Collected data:

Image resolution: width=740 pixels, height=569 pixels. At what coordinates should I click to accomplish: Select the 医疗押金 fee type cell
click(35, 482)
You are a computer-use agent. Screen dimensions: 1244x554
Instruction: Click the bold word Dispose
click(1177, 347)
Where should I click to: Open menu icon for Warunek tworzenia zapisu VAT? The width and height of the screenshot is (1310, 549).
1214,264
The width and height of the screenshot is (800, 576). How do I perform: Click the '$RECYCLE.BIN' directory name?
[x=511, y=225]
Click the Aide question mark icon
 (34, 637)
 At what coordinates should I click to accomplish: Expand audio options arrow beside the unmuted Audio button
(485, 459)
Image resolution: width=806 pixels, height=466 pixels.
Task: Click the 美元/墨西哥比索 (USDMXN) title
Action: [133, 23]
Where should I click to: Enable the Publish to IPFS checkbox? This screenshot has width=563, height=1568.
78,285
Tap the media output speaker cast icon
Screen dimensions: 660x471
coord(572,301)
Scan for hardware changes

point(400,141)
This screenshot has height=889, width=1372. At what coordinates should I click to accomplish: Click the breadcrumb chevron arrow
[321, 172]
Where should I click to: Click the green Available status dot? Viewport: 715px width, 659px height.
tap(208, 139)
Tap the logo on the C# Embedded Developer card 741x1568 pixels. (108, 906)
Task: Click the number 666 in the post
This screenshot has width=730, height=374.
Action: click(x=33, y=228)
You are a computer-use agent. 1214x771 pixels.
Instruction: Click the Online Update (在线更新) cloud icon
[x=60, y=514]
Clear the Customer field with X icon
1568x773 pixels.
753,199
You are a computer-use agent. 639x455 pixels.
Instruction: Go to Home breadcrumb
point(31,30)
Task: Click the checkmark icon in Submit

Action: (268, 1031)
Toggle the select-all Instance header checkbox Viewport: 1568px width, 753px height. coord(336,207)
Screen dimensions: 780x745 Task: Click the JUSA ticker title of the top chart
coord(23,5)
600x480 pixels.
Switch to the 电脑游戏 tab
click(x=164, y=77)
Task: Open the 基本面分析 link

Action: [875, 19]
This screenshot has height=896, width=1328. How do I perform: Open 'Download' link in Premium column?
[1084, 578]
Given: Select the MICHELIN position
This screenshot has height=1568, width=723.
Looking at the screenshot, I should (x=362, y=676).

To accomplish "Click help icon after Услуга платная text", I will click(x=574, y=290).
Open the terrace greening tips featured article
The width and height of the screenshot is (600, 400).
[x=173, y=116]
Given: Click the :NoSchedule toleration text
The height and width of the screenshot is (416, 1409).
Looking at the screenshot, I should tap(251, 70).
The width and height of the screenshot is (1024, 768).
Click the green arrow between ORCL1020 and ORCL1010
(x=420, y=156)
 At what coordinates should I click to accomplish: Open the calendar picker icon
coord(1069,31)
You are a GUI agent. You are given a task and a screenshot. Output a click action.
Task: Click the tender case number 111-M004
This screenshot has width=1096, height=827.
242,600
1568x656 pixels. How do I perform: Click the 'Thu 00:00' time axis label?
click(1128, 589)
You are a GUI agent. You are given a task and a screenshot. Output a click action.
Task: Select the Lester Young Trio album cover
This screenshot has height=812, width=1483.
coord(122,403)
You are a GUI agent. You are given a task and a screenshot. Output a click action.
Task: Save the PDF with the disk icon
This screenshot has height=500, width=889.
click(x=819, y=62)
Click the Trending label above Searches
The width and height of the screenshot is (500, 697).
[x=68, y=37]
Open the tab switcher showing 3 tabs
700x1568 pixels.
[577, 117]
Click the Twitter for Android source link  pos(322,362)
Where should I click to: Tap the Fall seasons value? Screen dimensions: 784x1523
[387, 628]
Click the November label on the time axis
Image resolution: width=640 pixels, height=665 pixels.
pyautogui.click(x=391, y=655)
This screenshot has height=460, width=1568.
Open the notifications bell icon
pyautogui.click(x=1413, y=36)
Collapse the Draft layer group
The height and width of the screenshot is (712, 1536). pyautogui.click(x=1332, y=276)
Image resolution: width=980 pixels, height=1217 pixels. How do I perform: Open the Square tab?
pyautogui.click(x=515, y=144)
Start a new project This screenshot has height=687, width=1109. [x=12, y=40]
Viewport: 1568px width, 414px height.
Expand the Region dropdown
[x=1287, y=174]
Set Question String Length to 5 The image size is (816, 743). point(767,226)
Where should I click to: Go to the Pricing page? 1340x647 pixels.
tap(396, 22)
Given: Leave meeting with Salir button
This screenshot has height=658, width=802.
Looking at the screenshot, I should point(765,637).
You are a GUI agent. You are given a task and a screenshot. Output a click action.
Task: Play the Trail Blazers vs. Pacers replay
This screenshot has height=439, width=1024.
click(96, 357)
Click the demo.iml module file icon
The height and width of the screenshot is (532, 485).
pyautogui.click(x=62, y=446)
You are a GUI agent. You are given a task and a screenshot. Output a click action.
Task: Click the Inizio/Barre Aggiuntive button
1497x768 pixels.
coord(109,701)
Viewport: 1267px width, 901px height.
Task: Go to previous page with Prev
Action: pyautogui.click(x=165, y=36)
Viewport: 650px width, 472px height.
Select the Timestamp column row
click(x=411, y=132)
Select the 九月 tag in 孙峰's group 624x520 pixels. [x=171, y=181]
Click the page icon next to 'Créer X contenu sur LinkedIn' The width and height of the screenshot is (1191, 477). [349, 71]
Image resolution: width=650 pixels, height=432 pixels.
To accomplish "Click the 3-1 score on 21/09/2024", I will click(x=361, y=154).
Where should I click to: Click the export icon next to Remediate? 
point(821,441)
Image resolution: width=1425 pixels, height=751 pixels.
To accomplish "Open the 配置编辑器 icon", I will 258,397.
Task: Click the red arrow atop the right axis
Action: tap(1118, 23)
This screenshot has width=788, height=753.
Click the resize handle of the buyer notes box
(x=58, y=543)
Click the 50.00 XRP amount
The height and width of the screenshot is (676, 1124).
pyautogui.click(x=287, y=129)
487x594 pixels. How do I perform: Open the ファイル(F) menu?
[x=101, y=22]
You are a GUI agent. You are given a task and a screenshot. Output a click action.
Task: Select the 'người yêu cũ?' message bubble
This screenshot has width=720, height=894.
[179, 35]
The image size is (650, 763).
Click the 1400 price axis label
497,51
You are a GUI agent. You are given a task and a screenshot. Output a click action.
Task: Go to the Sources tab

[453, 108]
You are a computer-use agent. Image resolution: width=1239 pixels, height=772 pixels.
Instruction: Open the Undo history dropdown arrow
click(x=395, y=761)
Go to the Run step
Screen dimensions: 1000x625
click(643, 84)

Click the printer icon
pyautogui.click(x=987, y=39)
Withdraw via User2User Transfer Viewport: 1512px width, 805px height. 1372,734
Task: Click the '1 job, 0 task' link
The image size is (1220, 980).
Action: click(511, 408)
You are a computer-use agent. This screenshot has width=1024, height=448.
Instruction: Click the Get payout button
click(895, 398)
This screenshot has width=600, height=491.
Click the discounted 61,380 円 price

# What the task requires:
Only lines with the word "computer" are wanted. Find and copy them from the records above.

# Response to the exercise:
You are a computer-use agent. Screen dimensions: 1244x554
You are a computer-use agent. 1214x771 pixels.
You are a computer-use agent. 639x455 pixels.
You are a computer-use agent. Image resolution: width=1239 pixels, height=772 pixels.
You are a computer-use agent. This screenshot has width=1024, height=448.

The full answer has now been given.